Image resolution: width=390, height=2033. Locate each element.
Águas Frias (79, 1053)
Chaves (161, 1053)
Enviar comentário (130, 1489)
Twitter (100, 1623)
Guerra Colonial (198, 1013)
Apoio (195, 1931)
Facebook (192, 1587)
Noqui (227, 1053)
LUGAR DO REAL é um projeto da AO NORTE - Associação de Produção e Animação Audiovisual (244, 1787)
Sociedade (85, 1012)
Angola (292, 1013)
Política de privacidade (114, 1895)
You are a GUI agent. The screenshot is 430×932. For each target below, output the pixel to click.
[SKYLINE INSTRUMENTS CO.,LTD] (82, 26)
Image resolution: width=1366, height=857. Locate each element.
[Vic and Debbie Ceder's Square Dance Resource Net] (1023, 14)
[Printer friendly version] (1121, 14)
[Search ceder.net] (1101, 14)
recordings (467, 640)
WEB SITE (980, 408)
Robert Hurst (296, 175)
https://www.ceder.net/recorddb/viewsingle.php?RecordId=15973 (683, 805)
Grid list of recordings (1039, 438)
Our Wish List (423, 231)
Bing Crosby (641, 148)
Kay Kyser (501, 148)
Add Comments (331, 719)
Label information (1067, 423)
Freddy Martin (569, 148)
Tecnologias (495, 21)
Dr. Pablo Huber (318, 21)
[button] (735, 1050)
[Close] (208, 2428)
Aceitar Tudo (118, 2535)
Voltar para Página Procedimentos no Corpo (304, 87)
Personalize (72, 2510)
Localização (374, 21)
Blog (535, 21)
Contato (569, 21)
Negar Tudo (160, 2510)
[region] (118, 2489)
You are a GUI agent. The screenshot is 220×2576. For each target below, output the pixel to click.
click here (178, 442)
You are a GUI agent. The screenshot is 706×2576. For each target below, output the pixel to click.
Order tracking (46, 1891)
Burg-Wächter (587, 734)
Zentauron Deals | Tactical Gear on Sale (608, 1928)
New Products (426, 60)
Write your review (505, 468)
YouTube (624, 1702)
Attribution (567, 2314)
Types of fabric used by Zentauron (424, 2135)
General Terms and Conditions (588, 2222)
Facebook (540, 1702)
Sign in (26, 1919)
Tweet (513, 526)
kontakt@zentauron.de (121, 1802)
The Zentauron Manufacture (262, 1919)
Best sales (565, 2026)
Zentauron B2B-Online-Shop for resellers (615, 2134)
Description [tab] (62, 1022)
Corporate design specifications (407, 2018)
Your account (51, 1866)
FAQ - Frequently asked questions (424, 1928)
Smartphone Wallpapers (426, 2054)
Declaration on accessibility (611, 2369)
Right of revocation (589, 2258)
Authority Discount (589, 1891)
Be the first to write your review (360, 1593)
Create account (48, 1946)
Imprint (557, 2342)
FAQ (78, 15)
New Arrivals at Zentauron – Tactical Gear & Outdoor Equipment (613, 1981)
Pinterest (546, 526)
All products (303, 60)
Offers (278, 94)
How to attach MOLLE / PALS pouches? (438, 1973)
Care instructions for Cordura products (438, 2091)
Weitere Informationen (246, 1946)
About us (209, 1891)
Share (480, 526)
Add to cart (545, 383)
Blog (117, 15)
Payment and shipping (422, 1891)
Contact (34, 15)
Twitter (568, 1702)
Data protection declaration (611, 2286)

WHAT YOU NEED TO DO: Every record in the listing above is to be copied exactly.

TASK ANSWER:
Image resolution: width=390, height=2033. Locate each element.
Águas Frias (79, 1053)
Chaves (161, 1053)
Enviar comentário (130, 1489)
Twitter (100, 1623)
Guerra Colonial (198, 1013)
Apoio (195, 1931)
Facebook (192, 1587)
Noqui (227, 1053)
LUGAR DO REAL é um projeto da AO NORTE - Associação de Produção e Animação Audiovisual (244, 1787)
Sociedade (85, 1012)
Angola (292, 1013)
Política de privacidade (114, 1895)
You are a GUI agent. The screenshot is 430×932. For each target below, output the pixel to click.
[SKYLINE INSTRUMENTS CO.,LTD] (82, 26)
Image resolution: width=1366, height=857. Locate each element.
[Vic and Debbie Ceder's Square Dance Resource Net] (1023, 14)
[Printer friendly version] (1121, 14)
[Search ceder.net] (1101, 14)
recordings (467, 640)
WEB SITE (980, 408)
Robert Hurst (296, 175)
https://www.ceder.net/recorddb/viewsingle.php?RecordId=15973 (683, 805)
Grid list of recordings (1039, 438)
Our Wish List (423, 231)
Bing Crosby (641, 148)
Kay Kyser (501, 148)
Add Comments (331, 719)
Label information (1067, 423)
Freddy Martin (569, 148)
Tecnologias (495, 21)
Dr. Pablo Huber (318, 21)
[button] (735, 1050)
[Close] (208, 2428)
Aceitar Tudo (118, 2535)
Voltar para Página Procedimentos no Corpo (304, 87)
Personalize (72, 2510)
Localização (374, 21)
Blog (535, 21)
Contato (569, 21)
Negar Tudo (160, 2510)
[region] (118, 2489)
You are a GUI agent. The screenshot is 220×2576. For each target below, output the pixel to click.
click here (178, 442)
You are a GUI agent. The screenshot is 706×2576. For each target below, output the pixel to click.
Order tracking (46, 1891)
Burg-Wächter (587, 734)
Zentauron Deals | Tactical Gear on Sale (608, 1928)
New Products (426, 60)
Write your review (505, 468)
YouTube (624, 1702)
Attribution (567, 2314)
Types of fabric used by Zentauron (424, 2135)
General Terms and Conditions (588, 2222)
Facebook (540, 1702)
Sign in (26, 1919)
Tweet (513, 526)
kontakt@zentauron.de (121, 1802)
The Zentauron Manufacture (262, 1919)
Best sales (565, 2026)
Zentauron B2B-Online-Shop for resellers (615, 2134)
Description [tab] (62, 1022)
Corporate design specifications (407, 2018)
Your account (51, 1866)
FAQ - Frequently asked questions (424, 1928)
Smartphone Wallpapers (426, 2054)
Declaration on accessibility (611, 2369)
Right of revocation (589, 2258)
Authority Discount (589, 1891)
Be the first to write your review (360, 1593)
Create account (48, 1946)
Imprint (557, 2342)
FAQ (78, 15)
New Arrivals at Zentauron – Tactical Gear & Outdoor Equipment (613, 1981)
Pinterest (546, 526)
All products (303, 60)
Offers (278, 94)
How to attach MOLLE / PALS pouches? (438, 1973)
Care instructions for Cordura products (438, 2091)
Weitere Informationen (246, 1946)
About us (209, 1891)
Share (480, 526)
Add to cart (545, 383)
Blog (117, 15)
Payment and shipping (422, 1891)
Contact (34, 15)
Twitter (568, 1702)
Data protection declaration (611, 2286)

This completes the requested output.